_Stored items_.
───

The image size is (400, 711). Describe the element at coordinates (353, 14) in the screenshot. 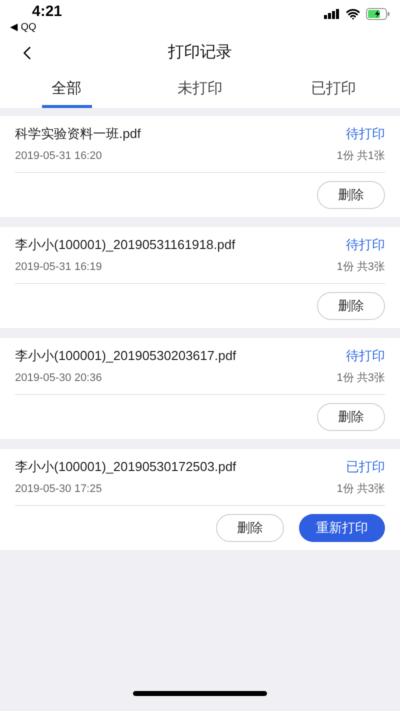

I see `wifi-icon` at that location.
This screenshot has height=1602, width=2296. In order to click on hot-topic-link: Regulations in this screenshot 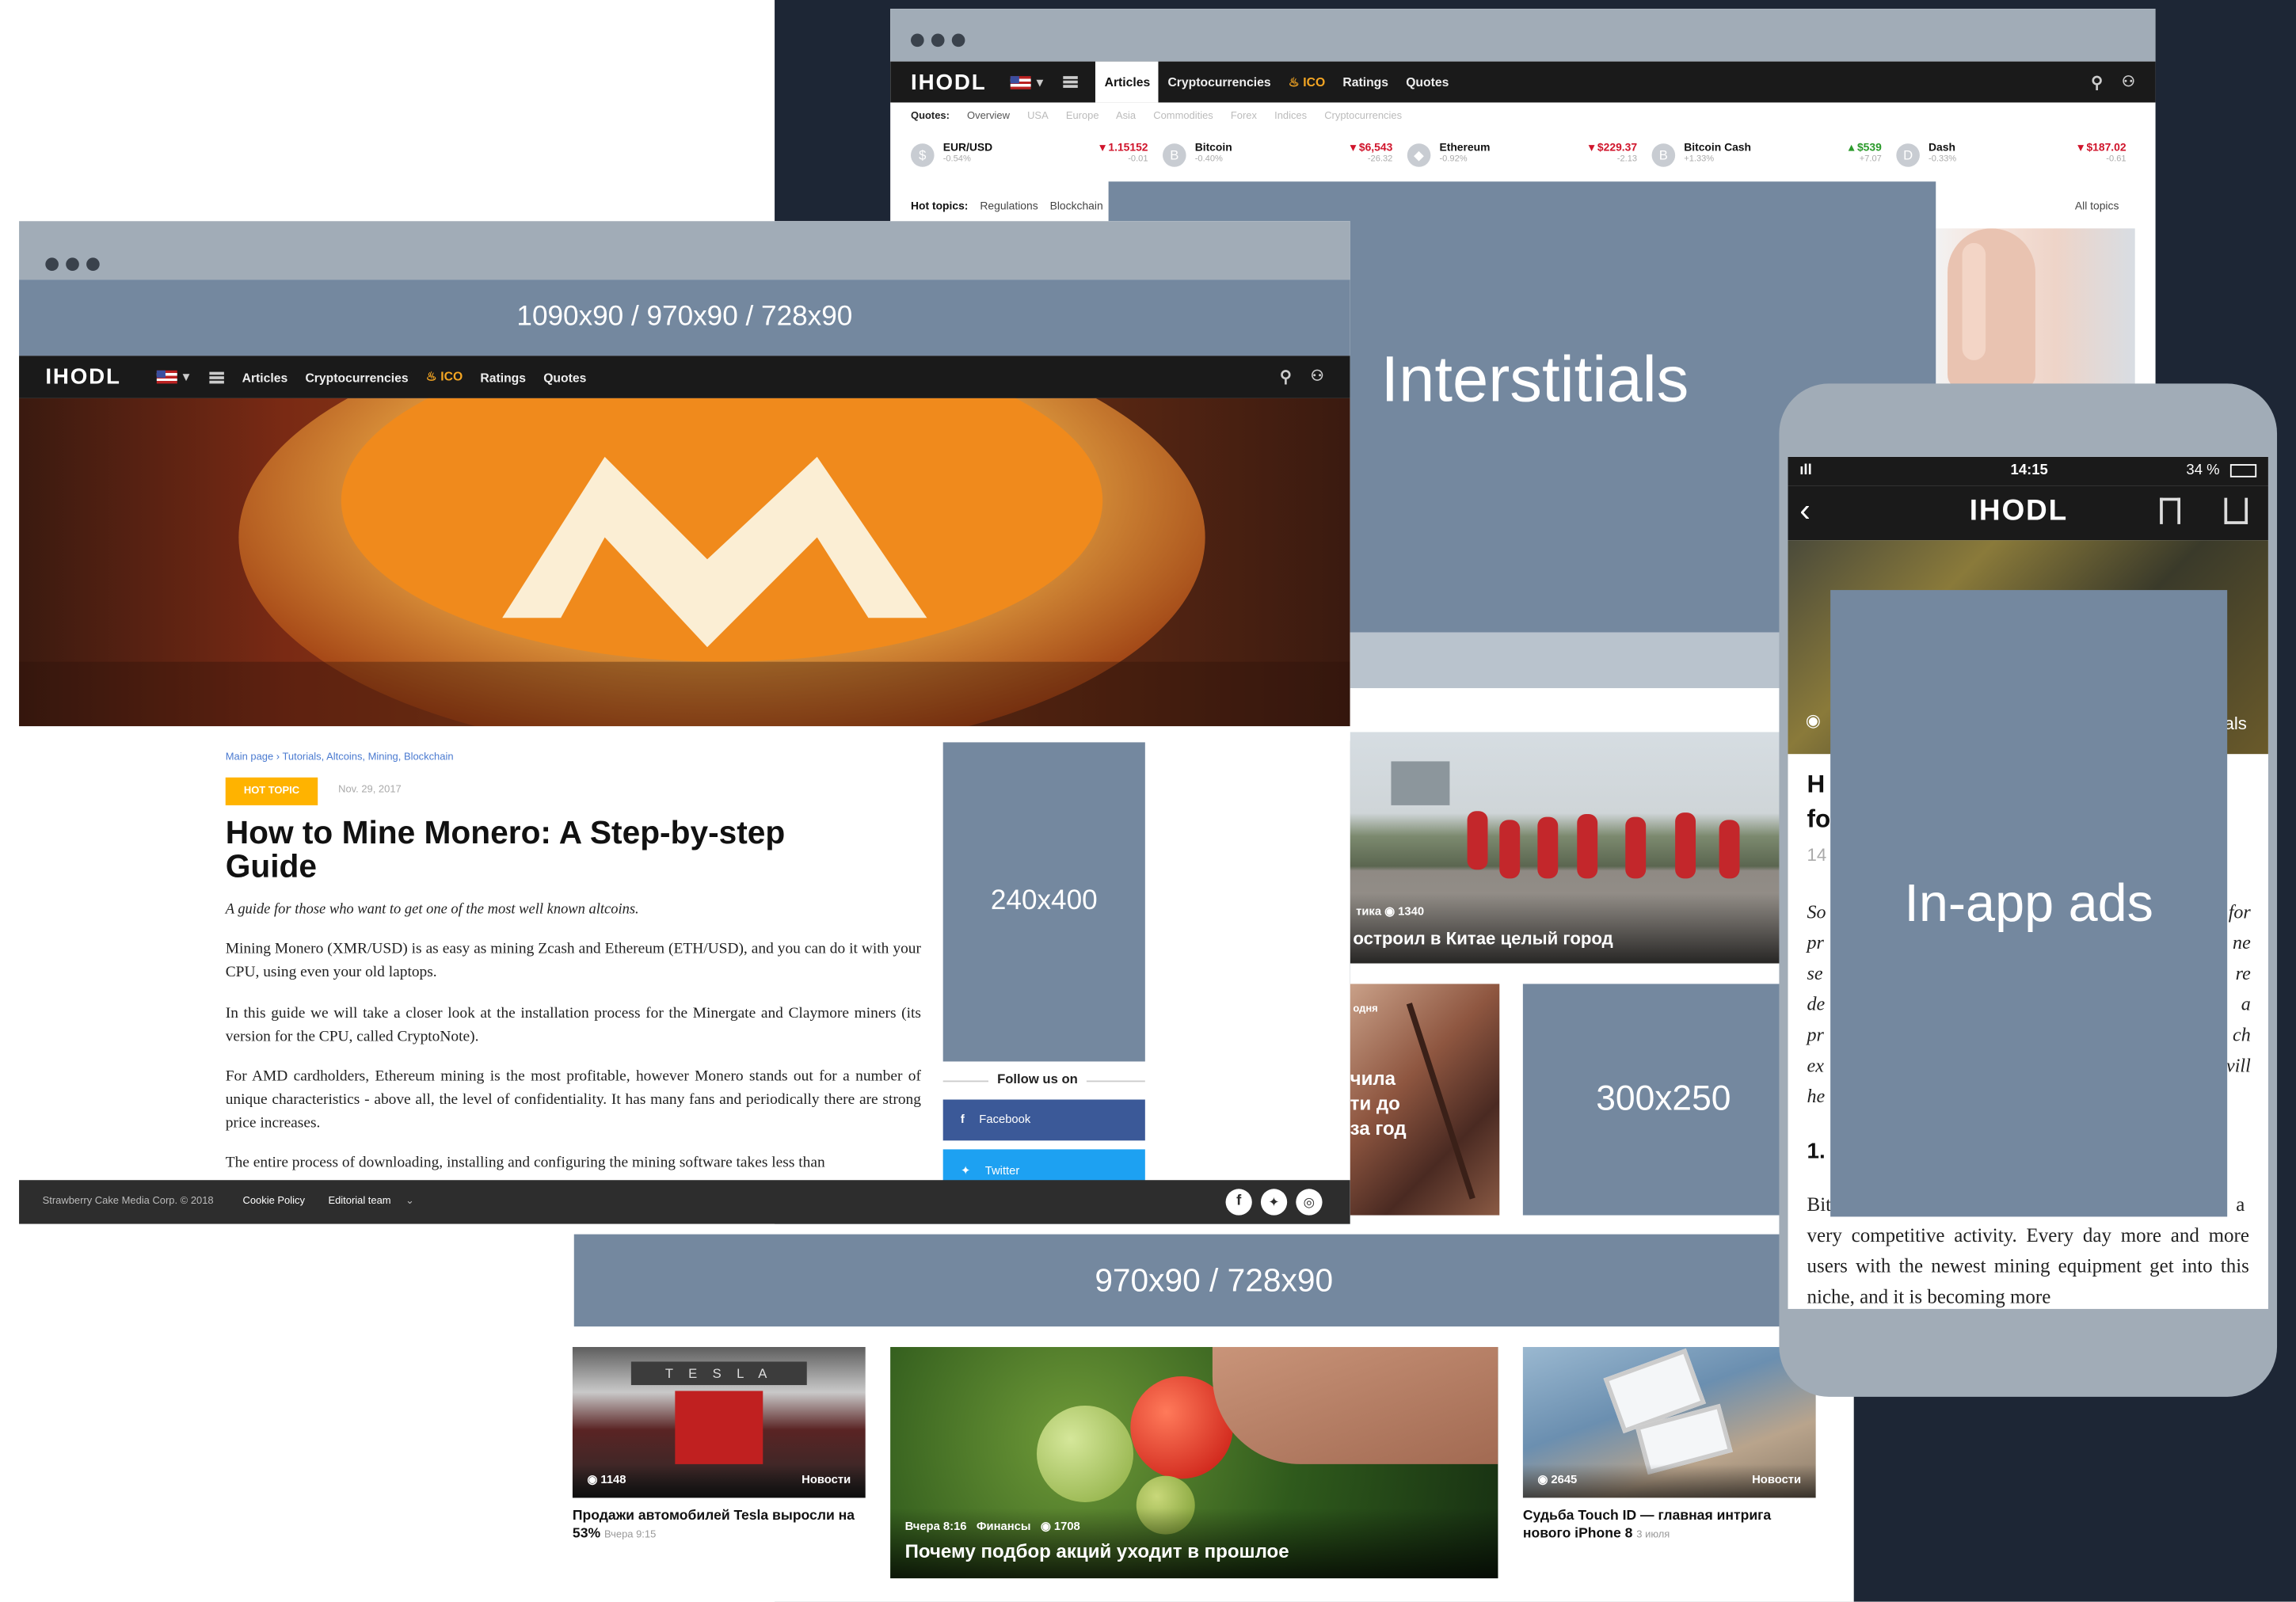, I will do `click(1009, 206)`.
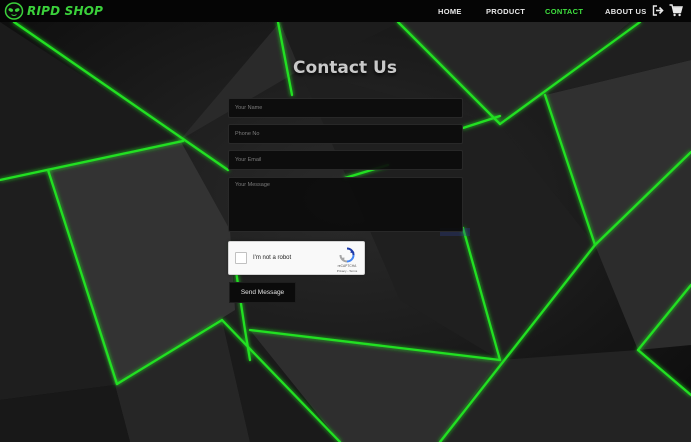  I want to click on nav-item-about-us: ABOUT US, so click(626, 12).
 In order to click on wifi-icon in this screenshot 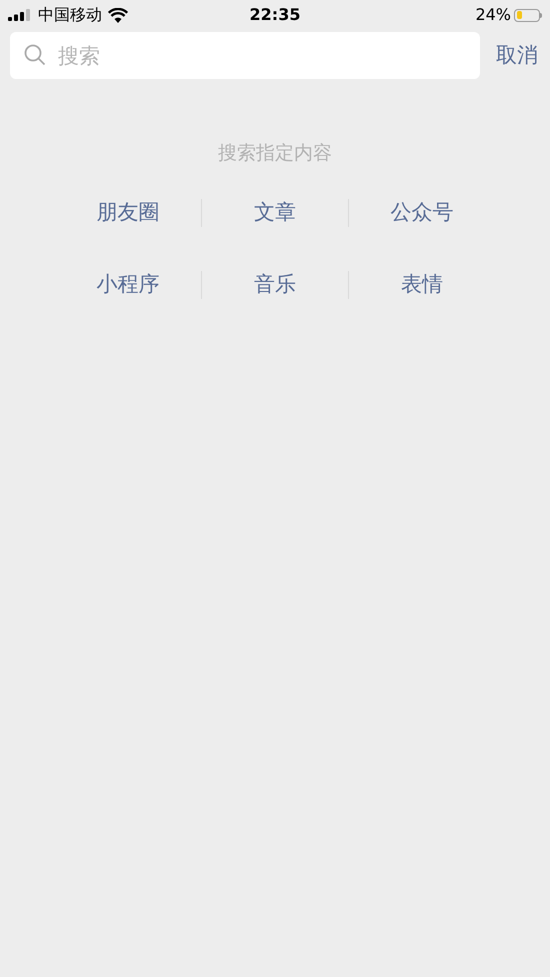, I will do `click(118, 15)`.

───

Please put the material from the start through the line containing "at that location." into a two-column CSV with columns named input and output, one row per item, each field quoted and with line breaks turned into spaces. Leave the pictures out.

_EXERCISE RESULT_.
input,output
"The image size is (400, 711). Describe the element at coordinates (353, 14) in the screenshot.","I see `wifi-icon` at that location."